Szukaj mnie tam, gdzie drzewa szepczą o wielkiej samotności
Dzisiaj wracamy na Mazury, chociaż piszę ten post świadoma, że Ci, którzy tu wrócili na ostatnie tygodnie właśnie się rozjechali, zabierając ze sobą nie tylko wspomnienia kolejnych wakacji, ale i kawałek mnie. Nienawidzę rozstań, równie mocno, jak tęsknoty za tymi, których kocham, a których nie mogę widzieć na co dzień. Ale co zrobić? Trzeba się oswoić i żyć myślą, że czas dzielący nas między kolejnym spotkaniem nie zatrzymuje się na przystankach. Płynie, jak woda w rzece, jak piasek w klepsydrze codzienności. I któregoś dnia zatoczy koło, stykając nas ze sobą ponownie na drodze istnienia.

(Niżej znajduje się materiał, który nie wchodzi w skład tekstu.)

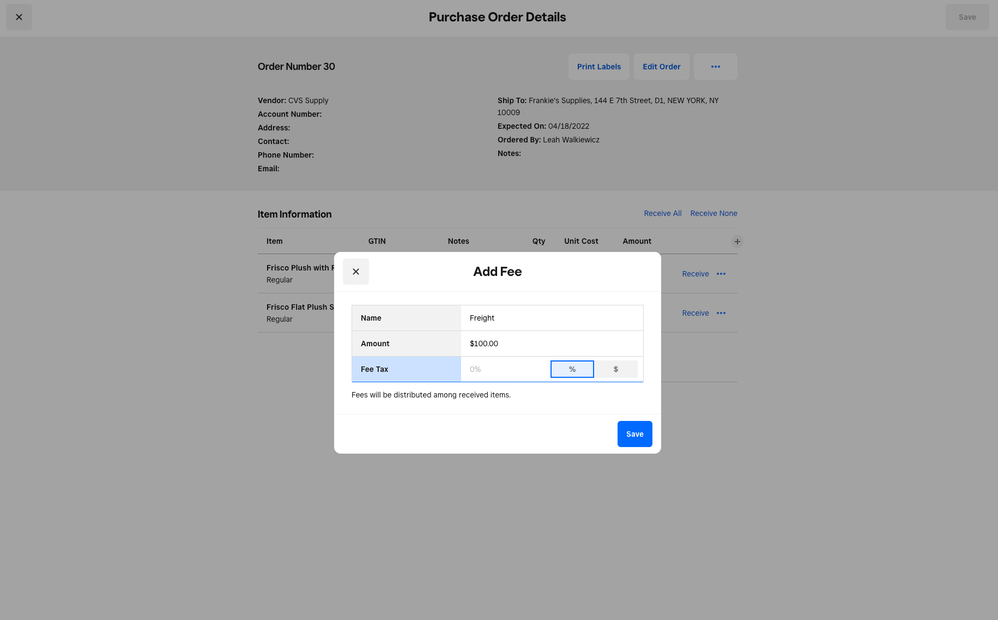Receive the first Frisco Plush item

click(695, 274)
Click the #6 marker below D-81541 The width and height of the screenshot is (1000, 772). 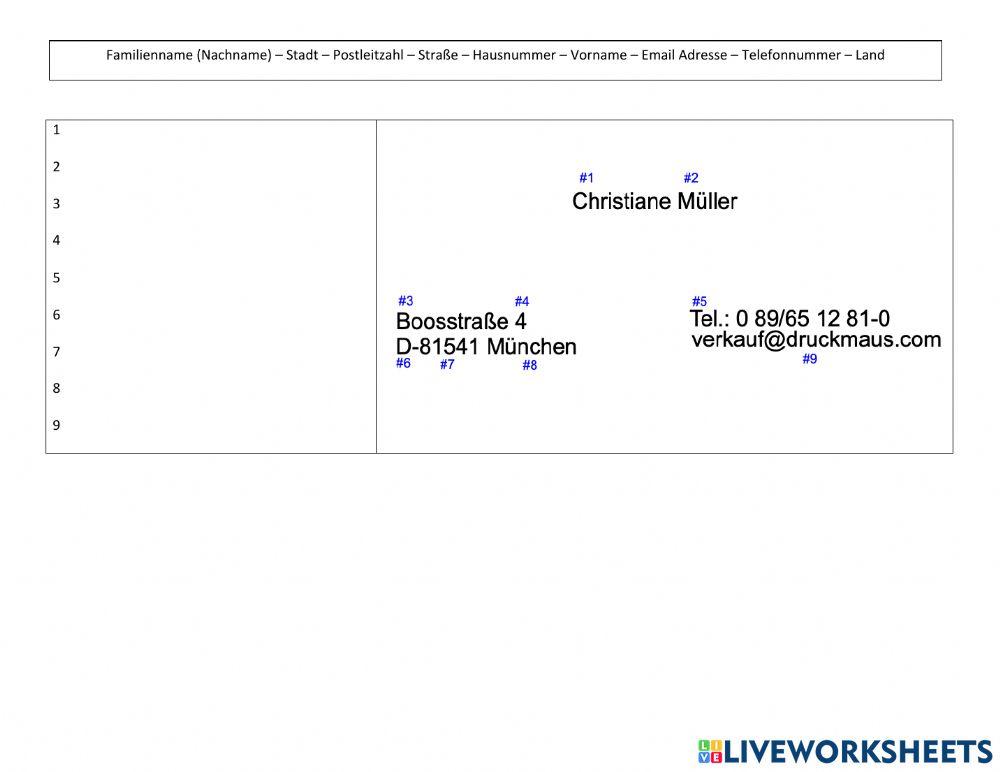(x=403, y=363)
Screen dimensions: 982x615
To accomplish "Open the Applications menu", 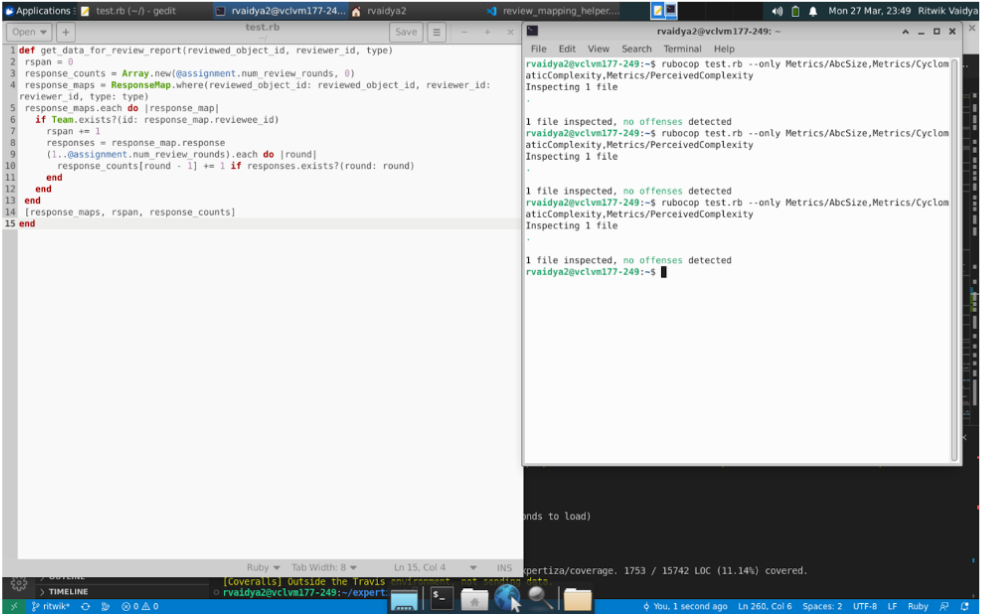I will pyautogui.click(x=37, y=11).
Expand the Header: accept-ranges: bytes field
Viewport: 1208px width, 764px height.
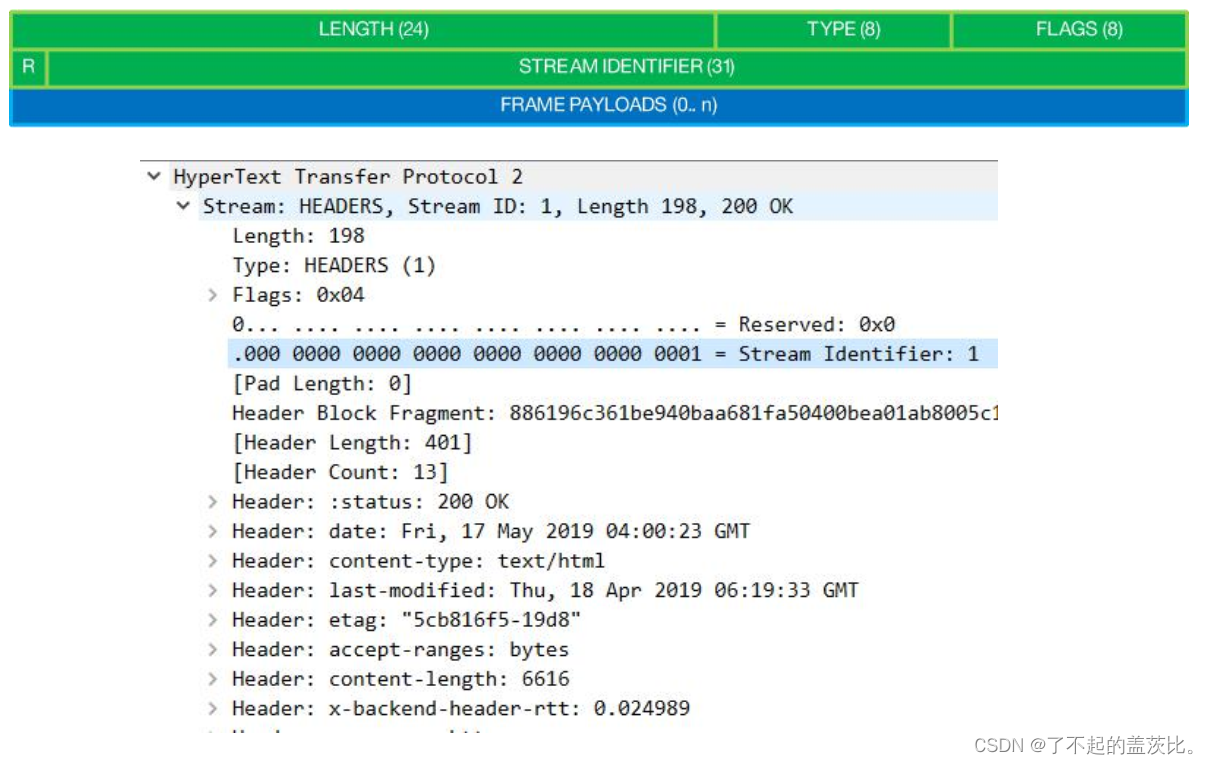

W takich chwilach, zasypana samotnością, brnę w nią jeszcze głębiej, spędzając godziny na spacerach w miejscach, w których wiem, że nikogo nie spotkam. Tak łatwiej pogodzić się z tym, co nieuchronne i poukładać wzburzone myśli, nikogo przy tym nie obarczając własnym smutkiem. No i uwielbiam spacery, więc przy okazji robię coś dla siebie.
Tego wieczora, słuchając synchronicznego cykania świerszczy, irytującego bzyczenia komarów i delikatnego szumu wiatru brzmiącego szeptami pożegnania zabieram Was w miejsce, które odwiedziłam kilka miesięcy temu.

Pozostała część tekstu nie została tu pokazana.